The published complications of hemothorax, pneumothorax, venous rupture, and atrial perforation were not seen in our series. In eight cases oozing at the tunnel site entry was encountered which resolved on conservative management. In studies looking at the luminal colonization rates for the central venous catheters it is recognized that by 16 weeks almost all the catheters are colonized.[8] In our series we have observed a low bacteremia rate, comparable to other studies.[912] This is attributable to the routine use of antibiotic lock solution made of vancomycin and gentamicin as suggested elsewhere.[1013] A metaanalysis evaluated the incidence of catheter associated bacteremia in 29 trials with 2886 patients and 3005 catheters. Antimicrobial catheter locks significantly reduced the rates (rate ratio, 0.33, 95% CI 0.24-0.45) and exit-site infections (rate ratio 0.67, 95% CI 0.47-0.96).[11] Partial catheter block due to thrombosis was treated with urokinase therapy as described elsewhere.[14] Death with a functioning catheter was the commonest cause of drop out which was followed by renal transplant and switch to AVF. Sepsis and malfunction of catheters accounted for catheter removal in three and two cases, respectively.
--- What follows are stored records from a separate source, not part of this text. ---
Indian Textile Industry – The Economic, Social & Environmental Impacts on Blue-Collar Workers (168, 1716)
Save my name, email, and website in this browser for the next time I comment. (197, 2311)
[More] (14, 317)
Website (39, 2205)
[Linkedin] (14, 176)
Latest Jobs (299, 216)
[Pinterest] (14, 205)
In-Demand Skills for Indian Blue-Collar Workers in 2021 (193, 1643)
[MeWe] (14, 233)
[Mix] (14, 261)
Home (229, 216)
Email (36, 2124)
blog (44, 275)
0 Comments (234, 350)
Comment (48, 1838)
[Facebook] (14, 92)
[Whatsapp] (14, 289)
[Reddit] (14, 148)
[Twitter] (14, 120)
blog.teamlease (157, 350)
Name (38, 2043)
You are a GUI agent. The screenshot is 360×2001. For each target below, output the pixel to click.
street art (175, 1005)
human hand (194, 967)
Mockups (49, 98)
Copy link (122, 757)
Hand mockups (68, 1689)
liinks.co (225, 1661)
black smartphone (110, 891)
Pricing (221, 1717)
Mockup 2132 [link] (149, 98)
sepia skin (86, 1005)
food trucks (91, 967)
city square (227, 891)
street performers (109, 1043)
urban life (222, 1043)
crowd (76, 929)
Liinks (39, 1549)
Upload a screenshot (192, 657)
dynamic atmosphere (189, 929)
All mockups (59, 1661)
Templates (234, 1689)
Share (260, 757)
Studies looking in to factors affecting the catheter survival are emerging. A multicentric analysis from United Kingdom showed a significant catheter survival advantage of first catheters over second and subsequent insertions, of right internal jugular site over left internal jugular and non-diabetic over diabetic patients. Patient age, sex and operator (physician in ward-based procedure room under ultrasound control or surgeon in operating theatre under fluoroscopic assistance) did not significantly affect survival. The Permcath design demonstrated inferior survival in all but first catheter insertions in catheter-naive patients. The HemoSplit and Tesio twin catheter designs demonstrated best survival overall. By Cox proportional hazard modeling the design and the position of the TVC seemed to be the most significant independent survival factors.[7] A centre from Italy has reported their 10-year experience of TVCs. Over 450 central venous catheters were inserted with a satisfactory survival rate of 86% at 1 year and 79% at 2 years[12] There has been a renewed interest in their usefulness in maintenance hemodialysis setting as evidenced by a number of publications on this procedure.[1518] In 463 incident patients admitted to a premier tertiary care unit in India, the median duration to live donor transplant was 93 days.[19]
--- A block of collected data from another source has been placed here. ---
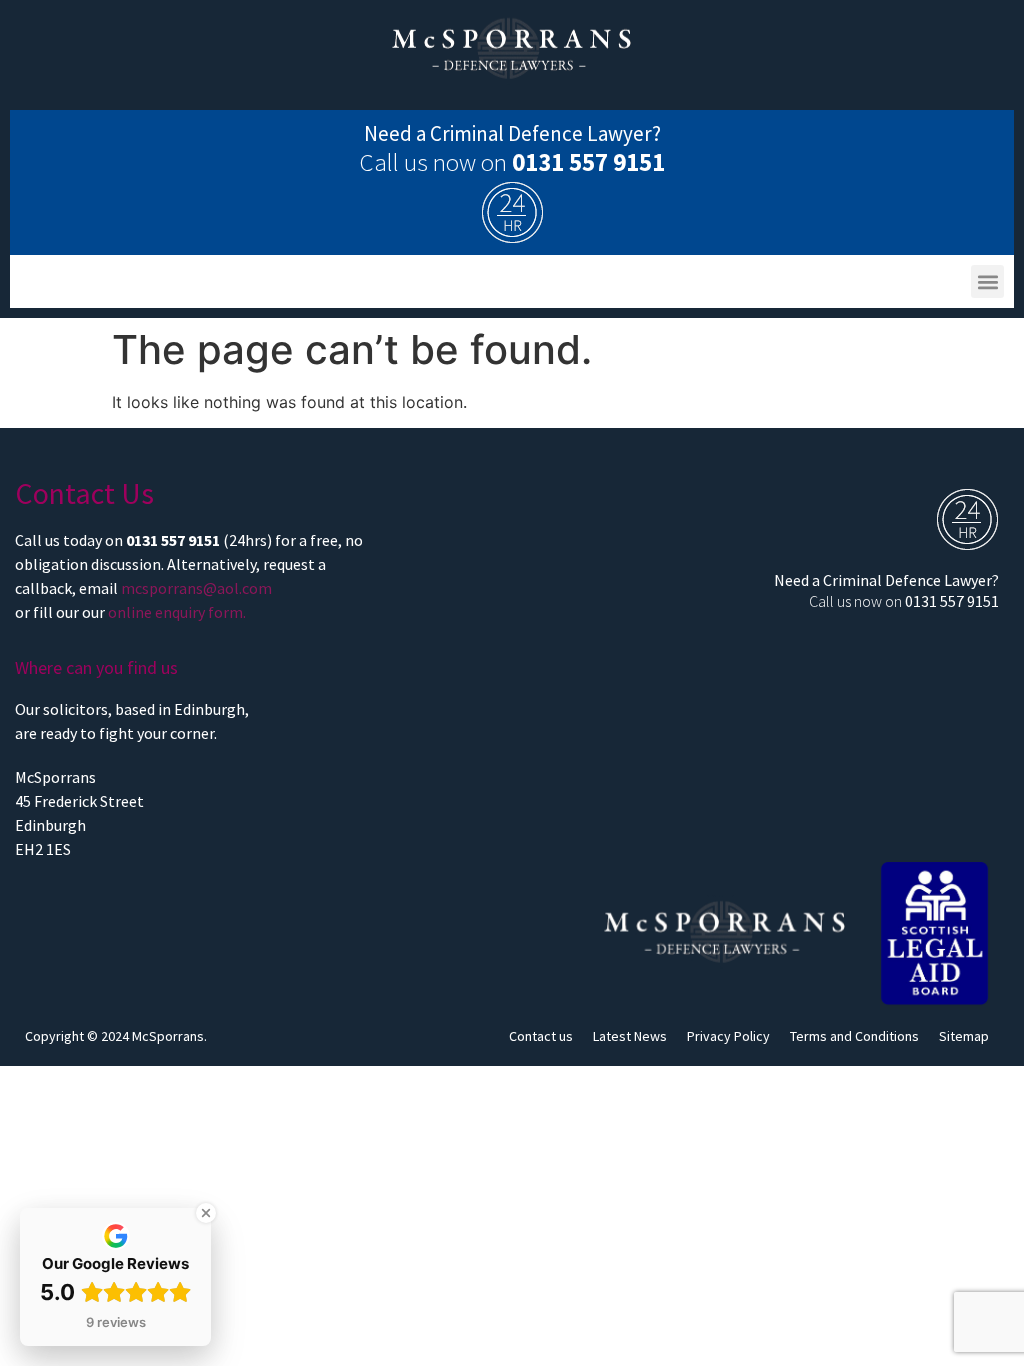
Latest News (630, 1036)
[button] (987, 281)
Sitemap (964, 1036)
We suggest that TVCs could be utilized as a primary access in patients presenting to a renal transplant unit with a potential living related donor. This is based upon our results showing 100% utilization rates of TVCs with high blood flow rates and negligible rates of bacteremia in the first 6 months. In contrast the failure rates of AVF ranges between 15% and 40% and the maturation time is typically between 6 and 8 weeks.
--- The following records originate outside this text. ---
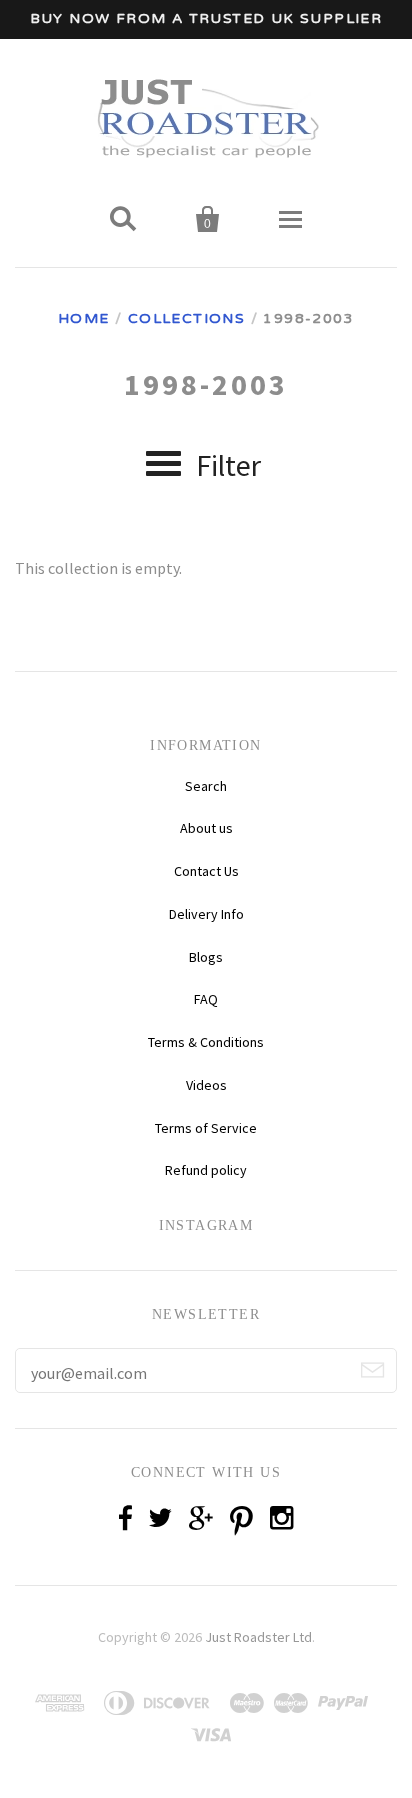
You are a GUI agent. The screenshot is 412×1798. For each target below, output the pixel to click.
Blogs (206, 957)
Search (206, 786)
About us (206, 828)
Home (84, 318)
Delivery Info (206, 914)
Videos (206, 1085)
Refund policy (206, 1170)
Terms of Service (206, 1128)
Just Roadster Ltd (258, 1637)
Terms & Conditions (206, 1042)
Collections (186, 318)
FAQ (206, 999)
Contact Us (206, 871)
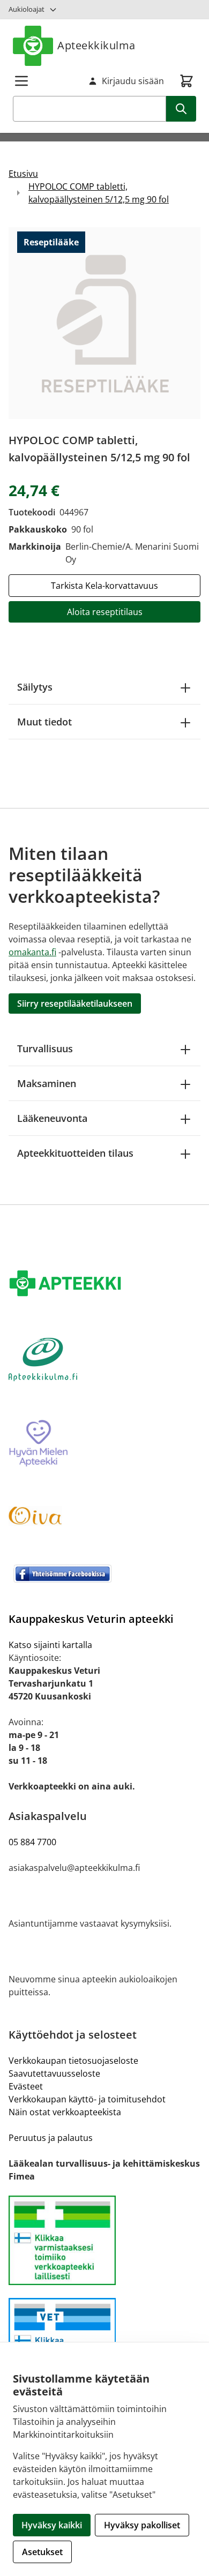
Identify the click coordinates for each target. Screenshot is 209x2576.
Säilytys (35, 686)
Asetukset (42, 2552)
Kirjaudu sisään (133, 81)
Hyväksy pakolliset (142, 2525)
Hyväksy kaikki (51, 2525)
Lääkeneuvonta (52, 1118)
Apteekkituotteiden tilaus (75, 1153)
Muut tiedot (44, 721)
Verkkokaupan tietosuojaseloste (73, 2060)
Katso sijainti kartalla (50, 1645)
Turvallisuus (45, 1048)
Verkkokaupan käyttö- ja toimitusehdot (87, 2099)
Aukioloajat (26, 9)
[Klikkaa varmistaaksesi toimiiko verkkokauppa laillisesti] (104, 2240)
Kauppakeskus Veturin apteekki (91, 1619)
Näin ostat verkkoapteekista (65, 2112)
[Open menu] (21, 80)
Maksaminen (46, 1083)
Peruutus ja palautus (51, 2138)
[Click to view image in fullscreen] (104, 323)
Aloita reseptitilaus (105, 612)
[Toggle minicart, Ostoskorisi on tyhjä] (186, 81)
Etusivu (23, 173)
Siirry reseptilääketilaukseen (74, 1003)
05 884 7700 (32, 1842)
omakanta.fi (32, 952)
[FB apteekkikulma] (104, 1573)
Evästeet (26, 2086)
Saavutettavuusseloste (54, 2073)
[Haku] (181, 109)
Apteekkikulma (96, 45)
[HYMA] (104, 1444)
On the flip side, mention has to be made of CHOICE study which showed that starting HD programs through a central catheter, when compared with starting HD through an AVF, increased mortality risk by 30%-50% after adjusting for various variables.[20] One could argue that this increased mortality risk associated with catheters does not depend solely on the catheter itself but rather on the fact that patients who have a catheter also have a precarious cardiovascular status, related to older age and greater comorbidity that first prevents the construction of the AVF and, secondly, confers increased mortality.

Conclusion

Our three years experience of TVCs in which 100 catheters were inserted and utilized for maintenance hemodialysis has shown catheter survival rates of 80% at three months and 55% at six months. The catheter related bacteremia rates were low. We suggest a niche for them as the primary pretransplant access in those who present in advanced stages of CKD with a potential living donor since hemodialysis can be carried over up to renal transplantation without recourse to AV fistula.

Source of Support: Nil

Conflict of Interest: None declared.